Source information
======
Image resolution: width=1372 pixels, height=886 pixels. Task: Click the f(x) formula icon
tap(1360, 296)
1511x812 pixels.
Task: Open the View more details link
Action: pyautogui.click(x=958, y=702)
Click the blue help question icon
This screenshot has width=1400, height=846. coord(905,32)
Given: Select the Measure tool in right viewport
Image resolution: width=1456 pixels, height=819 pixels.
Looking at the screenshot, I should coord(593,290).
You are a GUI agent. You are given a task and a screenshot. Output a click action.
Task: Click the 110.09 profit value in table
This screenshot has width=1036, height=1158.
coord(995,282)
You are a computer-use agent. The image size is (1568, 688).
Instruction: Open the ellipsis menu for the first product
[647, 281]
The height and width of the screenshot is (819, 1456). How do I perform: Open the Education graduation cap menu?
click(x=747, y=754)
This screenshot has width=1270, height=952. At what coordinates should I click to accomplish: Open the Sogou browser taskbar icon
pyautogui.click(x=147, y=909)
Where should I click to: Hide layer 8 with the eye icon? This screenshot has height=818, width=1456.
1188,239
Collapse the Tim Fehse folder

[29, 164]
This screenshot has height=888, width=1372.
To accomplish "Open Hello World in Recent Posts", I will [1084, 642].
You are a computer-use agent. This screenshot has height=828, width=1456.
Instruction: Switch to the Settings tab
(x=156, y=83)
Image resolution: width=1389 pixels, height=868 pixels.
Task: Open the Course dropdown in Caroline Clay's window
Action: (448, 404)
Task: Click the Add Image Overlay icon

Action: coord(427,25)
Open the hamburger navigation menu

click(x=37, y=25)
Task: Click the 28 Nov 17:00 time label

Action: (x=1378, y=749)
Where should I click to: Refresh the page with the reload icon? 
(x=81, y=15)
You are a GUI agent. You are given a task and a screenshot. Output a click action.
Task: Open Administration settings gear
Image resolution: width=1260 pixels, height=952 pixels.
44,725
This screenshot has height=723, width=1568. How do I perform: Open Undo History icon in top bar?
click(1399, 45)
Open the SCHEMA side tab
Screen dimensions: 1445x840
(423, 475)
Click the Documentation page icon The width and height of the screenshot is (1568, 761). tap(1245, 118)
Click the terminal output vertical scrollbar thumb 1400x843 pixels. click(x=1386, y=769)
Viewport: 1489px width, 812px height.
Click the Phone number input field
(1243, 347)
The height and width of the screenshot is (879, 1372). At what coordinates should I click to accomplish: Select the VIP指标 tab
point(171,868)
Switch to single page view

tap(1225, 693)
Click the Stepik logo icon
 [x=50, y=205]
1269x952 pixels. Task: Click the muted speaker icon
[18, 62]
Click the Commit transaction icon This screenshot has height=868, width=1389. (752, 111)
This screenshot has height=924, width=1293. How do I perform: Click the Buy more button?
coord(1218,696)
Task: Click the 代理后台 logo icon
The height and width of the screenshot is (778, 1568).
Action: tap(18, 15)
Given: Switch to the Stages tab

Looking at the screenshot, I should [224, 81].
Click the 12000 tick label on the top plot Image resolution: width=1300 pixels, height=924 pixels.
======
What you will do
Which lines of the records above contain the word "agent"? Report each one.

Your response
You are a GUI agent. You are given a task and a screenshot. Output a click action.
You are a computer-use agent. The image size is (1568, 688).
You are a computer-use agent. This screenshot has height=828, width=1456.
You are a GUI agent. You are given a task and a screenshot. Output a click action.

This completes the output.